The Russians have a degree above the Ph.D. – but it is granted upon successful defense of the dissertation. Under our system, the dissertation and its defense are the final part of the Ph.D. A student who has completed all the coursework for a Ph.D. but has not submitted and successfully defended a dissertation is termed ABD – all but dissertation. ABD is not a degree, and in many ways can be kind of a bad thing. In order to start the dissertation, I had to have substantially completed my coursework, and passed my comps (comprehensive exams). If you don’t pass the comps, you have invested several years in education that you won’t get credit for. Had I failed my comps, I would have walked away with a second non-thesis masters. That’s kind of like having 2 heads – unusual, but not generally helpful to a career. I would like to have a quiet beer with Neil DeGrasse Tyson and learn exactly how he came to have his second Masters.

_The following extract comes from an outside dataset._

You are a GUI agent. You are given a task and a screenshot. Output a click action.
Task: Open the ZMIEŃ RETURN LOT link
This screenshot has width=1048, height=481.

Doctorates aren’t equal – the order in which they are given at a University graduation is the only spot where I know you can see the difference in status. Generally speaking, the Ph.D is an academic research degree, while the MD, Juris Doctorate, and Ed.D. are professional degrees. Only time I got to observe this was when my daughter got her Bachelors – the new Ph.D holders went through the line first. The next week, the MDs and JDs began a lifetime of larger paychecks.
Then we can go to the Associates’s degrees – an Associate of Applied Sciences is a vocational degree, while the Associate of Arts or Associate of Science is generally the first two years of a bachelor’s program. It is quite possible to have 3 separate Associate’s degrees and never take a class with a 300 or 400 number.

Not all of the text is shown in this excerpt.